WORK INSTRUCTION:
A word-for-word copy is required of the line containing "Task: Open the File menu" and of each line after it in the material below, through the last one.

::::

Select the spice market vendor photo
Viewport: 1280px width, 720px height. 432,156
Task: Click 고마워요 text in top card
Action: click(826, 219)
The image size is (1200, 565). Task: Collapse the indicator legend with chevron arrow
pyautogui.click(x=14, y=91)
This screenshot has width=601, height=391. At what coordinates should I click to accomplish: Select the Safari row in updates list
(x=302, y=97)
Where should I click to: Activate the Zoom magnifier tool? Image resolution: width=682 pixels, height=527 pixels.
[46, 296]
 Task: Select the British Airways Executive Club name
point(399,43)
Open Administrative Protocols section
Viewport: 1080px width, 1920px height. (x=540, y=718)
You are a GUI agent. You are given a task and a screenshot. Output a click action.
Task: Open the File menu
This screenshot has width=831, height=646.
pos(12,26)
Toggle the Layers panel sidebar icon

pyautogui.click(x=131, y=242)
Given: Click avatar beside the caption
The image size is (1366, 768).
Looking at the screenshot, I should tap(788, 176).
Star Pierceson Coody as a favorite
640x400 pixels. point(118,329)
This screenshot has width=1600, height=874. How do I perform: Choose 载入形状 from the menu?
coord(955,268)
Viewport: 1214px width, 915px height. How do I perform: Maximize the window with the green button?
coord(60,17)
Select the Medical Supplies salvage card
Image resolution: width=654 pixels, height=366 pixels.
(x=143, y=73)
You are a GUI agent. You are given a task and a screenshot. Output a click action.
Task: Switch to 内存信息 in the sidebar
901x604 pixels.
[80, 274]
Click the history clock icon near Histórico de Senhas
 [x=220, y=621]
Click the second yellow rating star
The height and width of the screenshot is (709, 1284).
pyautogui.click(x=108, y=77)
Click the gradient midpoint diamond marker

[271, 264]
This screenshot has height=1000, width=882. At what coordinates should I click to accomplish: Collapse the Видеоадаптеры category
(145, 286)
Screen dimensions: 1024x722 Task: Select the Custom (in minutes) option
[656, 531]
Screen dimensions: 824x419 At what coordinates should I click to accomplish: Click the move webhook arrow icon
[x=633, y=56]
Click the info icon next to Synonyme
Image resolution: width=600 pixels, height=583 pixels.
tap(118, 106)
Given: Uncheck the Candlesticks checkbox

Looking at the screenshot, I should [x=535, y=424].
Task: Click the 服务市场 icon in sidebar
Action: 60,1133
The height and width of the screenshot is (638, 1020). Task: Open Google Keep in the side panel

::::

COMPLETED EXERCISE:
Task: Open the File menu
This screenshot has width=831, height=646.
pos(12,26)
Toggle the Layers panel sidebar icon

pyautogui.click(x=131, y=242)
Given: Click avatar beside the caption
The image size is (1366, 768).
Looking at the screenshot, I should tap(788, 176).
Star Pierceson Coody as a favorite
640x400 pixels. point(118,329)
This screenshot has width=1600, height=874. How do I perform: Choose 载入形状 from the menu?
coord(955,268)
Viewport: 1214px width, 915px height. How do I perform: Maximize the window with the green button?
coord(60,17)
Select the Medical Supplies salvage card
Image resolution: width=654 pixels, height=366 pixels.
(x=143, y=73)
You are a GUI agent. You are given a task and a screenshot. Output a click action.
Task: Switch to 内存信息 in the sidebar
901x604 pixels.
[80, 274]
Click the history clock icon near Histórico de Senhas
 [x=220, y=621]
Click the second yellow rating star
The height and width of the screenshot is (709, 1284).
pyautogui.click(x=108, y=77)
Click the gradient midpoint diamond marker

[271, 264]
This screenshot has height=1000, width=882. At what coordinates should I click to accomplish: Collapse the Видеоадаптеры category
(145, 286)
Screen dimensions: 1024x722 Task: Select the Custom (in minutes) option
[656, 531]
Screen dimensions: 824x419 At what coordinates should I click to accomplish: Click the move webhook arrow icon
[x=633, y=56]
Click the info icon next to Synonyme
Image resolution: width=600 pixels, height=583 pixels.
tap(118, 106)
Given: Uncheck the Candlesticks checkbox

Looking at the screenshot, I should [x=535, y=424].
Task: Click the 服务市场 icon in sidebar
Action: 60,1133
The height and width of the screenshot is (638, 1020). Task: Open Google Keep in the side panel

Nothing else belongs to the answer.